I grew up with a Mother who was renowned for her ability to introduce the right people to one another. She always remembered who had what needs or interests and simply went ahead and hooked people up socially. She was networking before the word was invented.
When I had been living in France for a year, I popped home to the U.K. to visit my parents in Cornwall. 
"Popped" is, of course,euphemistic for the seventeen hour trek from Nice; North to Chartres and then East to West across France to Roscoff in Brittany; to catch the car-ferry to Plymouth, and then a couple of hours' driving home to Falmouth. All this in an ancient orange Skoda, which was built when the Czech Republic was still Czechoslovakia! It was a good sturdy car; heavy enough to gather some speed downhill, with the wind behind it; but struggling to escape it's own dark burnt-oil fumes if the terrain levelled off.  I had more stops to purchase oil than gasoline on that trip.
Mum and Dad lived within a few hundred yards of the harbour and customs house quay. The main street was between them and the water. All very picturesque. Mum had grown up there, I was born there and after all my parents' travels it was where they chose to retire. Aunts, Uncles, old boyfriends, children Mum knew from the days when she played piano to accompany the ballet classes' attempts at "good toes-naughty toes" and some saucier characters from the days when she accompanied a Big Band in this Naval Town during and after the war. Friends from the Wine Bar down the street or from the Fishmongers' or Bakers', Mum knew everyone.

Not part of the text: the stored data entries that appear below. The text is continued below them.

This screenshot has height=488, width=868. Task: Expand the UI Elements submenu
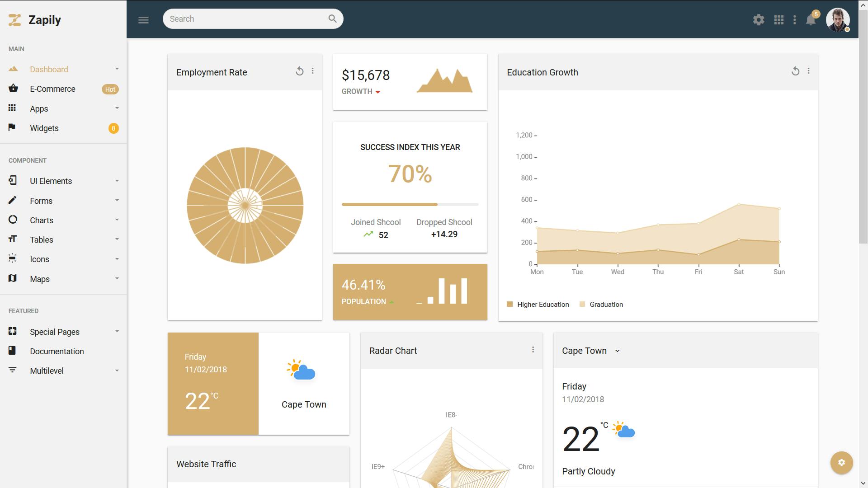(x=63, y=181)
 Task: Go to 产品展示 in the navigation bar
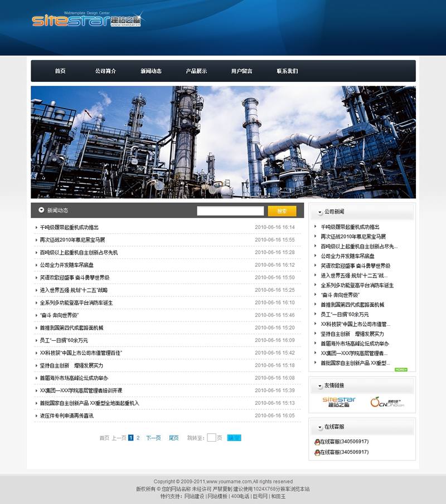(x=196, y=71)
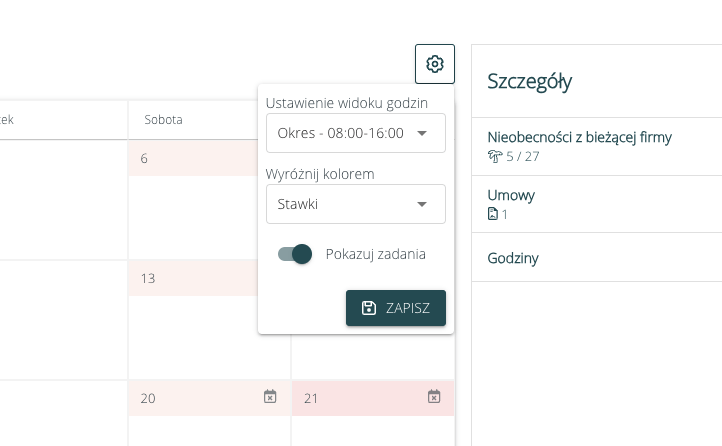
Task: Click the palm tree absence icon
Action: point(493,156)
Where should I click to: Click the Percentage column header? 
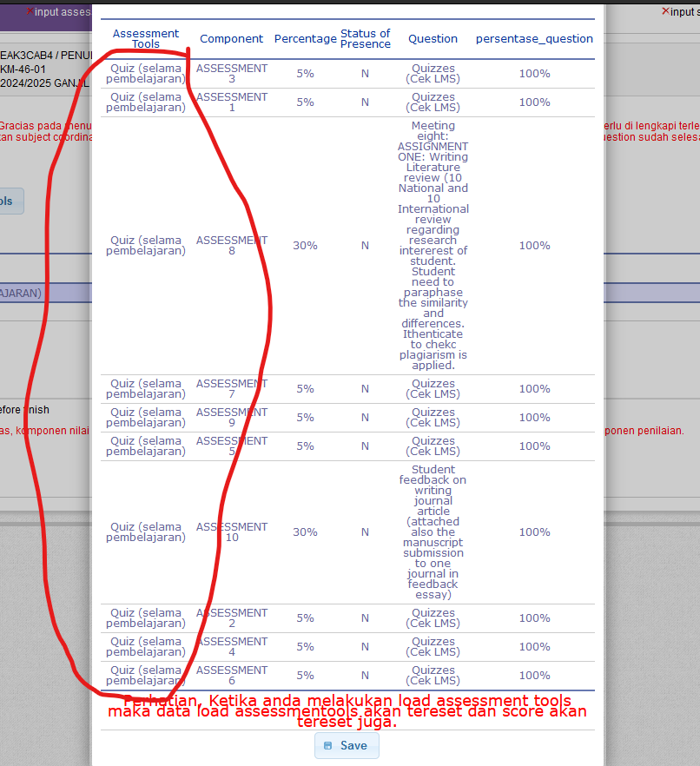tap(305, 39)
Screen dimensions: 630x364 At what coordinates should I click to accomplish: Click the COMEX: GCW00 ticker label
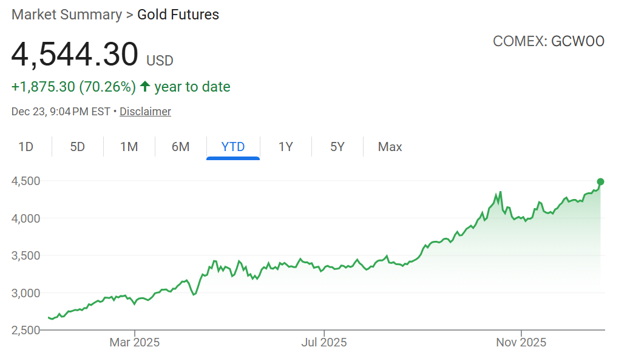click(x=549, y=41)
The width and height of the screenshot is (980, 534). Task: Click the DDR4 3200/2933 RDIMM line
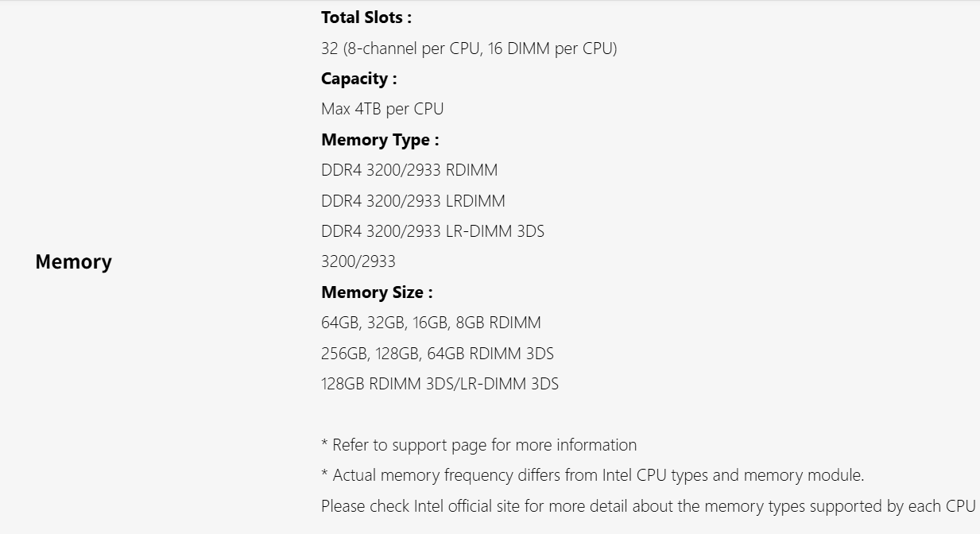coord(409,170)
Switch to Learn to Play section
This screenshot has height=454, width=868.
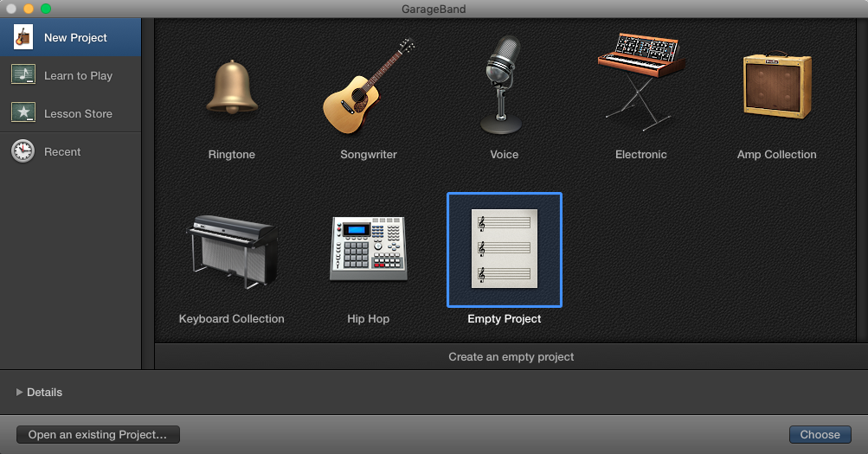[x=78, y=76]
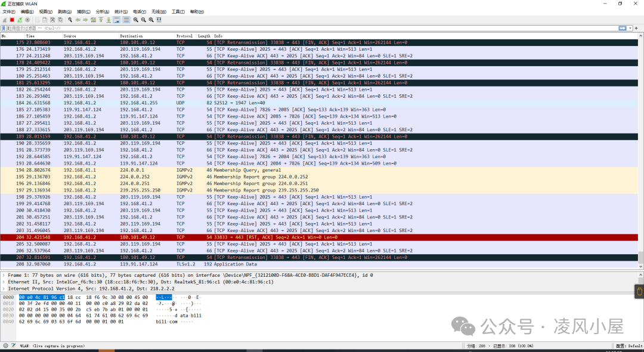Toggle auto-scroll during live capture
The height and width of the screenshot is (352, 644).
116,20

I thought nothing of being told that I should introduce myself to the owners of an interesting clothing store around the corner. They were friends with a couple who had taken a caretaker position in the South of France, near St Tropez and I was living/working in France so it made sense. I went into Xanadu and chatted briefly with the owners. I gave them my contact info and that was that.
A couple of months later, back in France, near Toulon, still South but "not as nice as Nice", (Damn that Mistral wind). I received a call from an English speaking person with a problem. They had a broken tractor fan-belt and no idea how to explain that in French to anyone who might procure them a new one. I have to admit to my paucity of vocabulary in this specialized field, at the time. I barely knew about fan-belts in English, let alone French. However my Boyfriend and subsequent Husband, (for better or worse, as I keep reminding myself), was mechanically inclined although he spoke no English.
We decided that we must meet to sort this out and, the rest is history, as we say. The Visitors from Xanadu became lifelong friends, we visited them often, eating wonderful meals together, or chopping wood from fallen chestnut trees in the hilly, beautiful Propriete which they were care-taking. My first taste of chilled Sorrel soup was from sorrel grown in their vegetable patch, tilled by the tractor in question. 
They are retired and back on British soil now, but with a son who is a chef on the Island of Ibiza and a daughter trying to renovate an olive farm in Spain, they still travel often to warmer climes. 
The last time we met face to face was in England, several years ago, when we had to meet outside my parents' house because Dad's early symptoms of Alzheimer's included a certain paranoia and distrust of outsiders and, by then, Mum's Parkinson's was also advanced and she wasn't up to challenging him.
I hope that my parents have not bequeathed their health problems to me. I know that, like Witchcraft, the networking gene has been passed along; not only to me but to my daughter.